The Varitone was a woodwind pickup and effects unit, allowing direct amplification of the instrument (i.e. without a standard microphone) and the introduction of various electronic effects. It was marketed in 1967 by the Selmer Company, which developed units for flute, saxophone, and clarinet. The system included an integrated pickup microphone and a control box which allowed the player to use effects such as tremolo, basic EQ ("bright" and "dark"), simultaneous sub-octaves and echo in conjunction with a purpose-built amplifier. The ceramic microphone was developed to withstand high sound pressure and moisture levels, and built into the head joint of the flute, the neck-joint of the saxophone, and the barrel joint of the clarinet. The pickup was wired to a preamplifier and control box which was either mounted to the bottom key guard, clipped to the player's belt, or hung on a cord around the players neck. The Buescher Band Instrument Company, owned by Selmer, was also offering the Varitone by 1968.

Similar products included the Hammond Condor, the Conn Multi-vider and the Maestro series of analogue effects boxes marketed by Chicago Musical Instruments.

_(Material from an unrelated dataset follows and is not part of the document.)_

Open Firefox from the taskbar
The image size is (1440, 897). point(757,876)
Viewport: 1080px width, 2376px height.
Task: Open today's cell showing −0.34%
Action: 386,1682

Notable Varitone players were Eddie Harris, Lou Donaldson, Lee Konitz, Moe Koffman and Sonny Stitt. Michael Brecker also used a Varitone extensively during his time in the Brecker Bros. Band.

The Varitone could also be used with brass instruments by soldering a pick-up onto the lead pipe. Jazz trumpeter Clark Terry used it on a 1967 recording for Impulse! Records titled It's What's Happenin' (Terry was a Selmer endorser at the time).

Varitone is also the name of a device used for changing the sounds of an electric guitar, featured on Gibson's BB King "Lucille" signature ES-355.